◆ **Assignment**
Look for the word "will" in the entries below, then copy every line that has it.

◆ **Supplied records**

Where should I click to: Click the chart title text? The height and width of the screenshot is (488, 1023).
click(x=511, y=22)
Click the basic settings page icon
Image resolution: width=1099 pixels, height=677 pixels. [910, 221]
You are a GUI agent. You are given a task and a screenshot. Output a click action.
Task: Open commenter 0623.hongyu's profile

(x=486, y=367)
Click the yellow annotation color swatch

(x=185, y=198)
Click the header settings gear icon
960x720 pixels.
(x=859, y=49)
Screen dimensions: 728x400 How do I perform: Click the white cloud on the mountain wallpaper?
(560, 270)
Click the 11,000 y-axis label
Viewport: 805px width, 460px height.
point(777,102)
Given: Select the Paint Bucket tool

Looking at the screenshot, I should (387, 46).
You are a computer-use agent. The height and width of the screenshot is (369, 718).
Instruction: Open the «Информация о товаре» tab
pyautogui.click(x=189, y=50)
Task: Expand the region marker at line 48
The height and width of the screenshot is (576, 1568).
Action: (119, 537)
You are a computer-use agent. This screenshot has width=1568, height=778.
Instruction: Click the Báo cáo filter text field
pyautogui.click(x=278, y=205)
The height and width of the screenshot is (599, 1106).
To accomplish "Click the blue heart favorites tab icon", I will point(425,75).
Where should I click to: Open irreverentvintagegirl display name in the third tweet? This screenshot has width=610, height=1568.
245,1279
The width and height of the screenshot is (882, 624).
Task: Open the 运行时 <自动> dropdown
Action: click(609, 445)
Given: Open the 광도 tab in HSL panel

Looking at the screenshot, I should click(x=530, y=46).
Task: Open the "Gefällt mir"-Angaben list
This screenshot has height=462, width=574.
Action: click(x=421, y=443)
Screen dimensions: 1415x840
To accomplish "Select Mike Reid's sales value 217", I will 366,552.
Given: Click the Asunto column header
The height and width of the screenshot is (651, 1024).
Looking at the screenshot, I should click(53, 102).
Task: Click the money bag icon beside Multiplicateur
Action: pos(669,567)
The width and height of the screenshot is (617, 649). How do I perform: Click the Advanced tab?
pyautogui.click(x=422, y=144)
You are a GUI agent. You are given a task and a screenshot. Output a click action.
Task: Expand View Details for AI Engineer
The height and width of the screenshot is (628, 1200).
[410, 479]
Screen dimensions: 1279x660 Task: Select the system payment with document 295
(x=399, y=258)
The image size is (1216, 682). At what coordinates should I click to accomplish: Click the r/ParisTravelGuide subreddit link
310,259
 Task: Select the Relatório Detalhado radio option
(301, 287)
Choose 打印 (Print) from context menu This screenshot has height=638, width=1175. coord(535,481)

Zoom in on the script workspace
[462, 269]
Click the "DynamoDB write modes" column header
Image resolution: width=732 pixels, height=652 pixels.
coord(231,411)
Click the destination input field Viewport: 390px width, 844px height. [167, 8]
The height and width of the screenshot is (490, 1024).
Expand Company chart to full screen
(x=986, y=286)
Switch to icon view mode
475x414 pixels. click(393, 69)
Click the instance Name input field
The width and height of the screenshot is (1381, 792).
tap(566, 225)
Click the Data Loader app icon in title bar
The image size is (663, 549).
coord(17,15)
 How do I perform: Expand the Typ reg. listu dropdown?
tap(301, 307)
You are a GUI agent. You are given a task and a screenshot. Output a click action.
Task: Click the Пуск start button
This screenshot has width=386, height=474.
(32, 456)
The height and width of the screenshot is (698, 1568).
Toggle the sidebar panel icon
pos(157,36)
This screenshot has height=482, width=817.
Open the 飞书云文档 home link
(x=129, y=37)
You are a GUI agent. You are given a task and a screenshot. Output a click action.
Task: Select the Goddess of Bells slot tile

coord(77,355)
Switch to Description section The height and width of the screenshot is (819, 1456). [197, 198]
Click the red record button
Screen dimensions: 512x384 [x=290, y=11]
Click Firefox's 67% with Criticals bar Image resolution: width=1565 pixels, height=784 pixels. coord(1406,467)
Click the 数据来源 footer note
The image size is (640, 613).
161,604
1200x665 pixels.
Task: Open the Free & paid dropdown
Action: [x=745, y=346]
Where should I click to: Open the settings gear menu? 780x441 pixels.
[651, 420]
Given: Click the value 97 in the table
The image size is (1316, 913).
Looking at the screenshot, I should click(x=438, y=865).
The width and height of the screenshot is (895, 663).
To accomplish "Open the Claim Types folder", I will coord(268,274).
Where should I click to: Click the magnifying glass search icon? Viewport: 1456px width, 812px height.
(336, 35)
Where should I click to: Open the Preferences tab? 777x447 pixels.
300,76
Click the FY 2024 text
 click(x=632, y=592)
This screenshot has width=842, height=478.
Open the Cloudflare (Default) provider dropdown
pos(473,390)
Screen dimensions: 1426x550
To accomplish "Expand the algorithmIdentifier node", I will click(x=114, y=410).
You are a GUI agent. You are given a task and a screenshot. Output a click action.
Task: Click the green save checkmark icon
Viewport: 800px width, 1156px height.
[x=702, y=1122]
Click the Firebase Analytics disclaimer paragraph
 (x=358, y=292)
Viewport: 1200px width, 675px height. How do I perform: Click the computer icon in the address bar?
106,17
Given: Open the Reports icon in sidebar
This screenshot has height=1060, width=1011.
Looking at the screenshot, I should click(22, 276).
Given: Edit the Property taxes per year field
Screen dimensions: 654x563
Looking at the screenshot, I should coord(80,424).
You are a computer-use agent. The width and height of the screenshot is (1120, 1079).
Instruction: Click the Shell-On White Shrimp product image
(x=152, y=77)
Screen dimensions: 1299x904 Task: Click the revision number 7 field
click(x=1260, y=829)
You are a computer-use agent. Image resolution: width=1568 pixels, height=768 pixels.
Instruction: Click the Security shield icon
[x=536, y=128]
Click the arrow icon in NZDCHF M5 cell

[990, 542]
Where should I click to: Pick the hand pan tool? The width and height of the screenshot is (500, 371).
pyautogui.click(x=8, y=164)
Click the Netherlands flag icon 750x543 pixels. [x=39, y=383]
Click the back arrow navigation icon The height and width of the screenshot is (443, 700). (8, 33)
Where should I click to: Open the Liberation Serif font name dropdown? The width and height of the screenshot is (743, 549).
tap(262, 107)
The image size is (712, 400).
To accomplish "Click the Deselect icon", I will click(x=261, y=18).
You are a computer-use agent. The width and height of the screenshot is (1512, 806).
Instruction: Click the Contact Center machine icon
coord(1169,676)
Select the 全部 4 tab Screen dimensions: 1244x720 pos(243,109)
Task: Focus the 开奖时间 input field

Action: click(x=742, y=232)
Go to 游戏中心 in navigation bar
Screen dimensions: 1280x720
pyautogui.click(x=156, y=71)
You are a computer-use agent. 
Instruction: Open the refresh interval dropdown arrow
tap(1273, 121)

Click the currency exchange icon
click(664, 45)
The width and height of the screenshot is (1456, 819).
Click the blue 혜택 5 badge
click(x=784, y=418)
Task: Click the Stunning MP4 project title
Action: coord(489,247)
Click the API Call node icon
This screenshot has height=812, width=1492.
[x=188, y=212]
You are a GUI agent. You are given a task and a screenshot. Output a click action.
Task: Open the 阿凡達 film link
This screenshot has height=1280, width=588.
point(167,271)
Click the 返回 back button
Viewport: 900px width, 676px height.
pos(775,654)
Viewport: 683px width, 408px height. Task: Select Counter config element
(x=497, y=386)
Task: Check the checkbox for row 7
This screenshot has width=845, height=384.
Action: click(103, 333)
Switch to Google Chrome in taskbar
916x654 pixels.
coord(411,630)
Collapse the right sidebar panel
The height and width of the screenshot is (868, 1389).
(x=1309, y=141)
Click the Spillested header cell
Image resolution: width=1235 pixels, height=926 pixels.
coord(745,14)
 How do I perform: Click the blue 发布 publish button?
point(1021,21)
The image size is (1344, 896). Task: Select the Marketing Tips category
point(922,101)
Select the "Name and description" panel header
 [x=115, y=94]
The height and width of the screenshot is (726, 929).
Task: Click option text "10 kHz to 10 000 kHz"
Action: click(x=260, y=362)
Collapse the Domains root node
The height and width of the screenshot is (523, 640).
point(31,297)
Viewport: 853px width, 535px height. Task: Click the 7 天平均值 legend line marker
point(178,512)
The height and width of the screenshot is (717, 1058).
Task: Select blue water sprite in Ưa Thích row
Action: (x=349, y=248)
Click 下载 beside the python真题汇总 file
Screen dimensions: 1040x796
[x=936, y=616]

◆ **Output for this exercise**
To accomplish "Click the blue heart favorites tab icon", I will point(425,75).
To accomplish "Select Mike Reid's sales value 217", I will 366,552.
To accomplish "Open the Claim Types folder", I will coord(268,274).
To accomplish "Expand the algorithmIdentifier node", I will click(x=114, y=410).
To accomplish "Click the Deselect icon", I will click(x=261, y=18).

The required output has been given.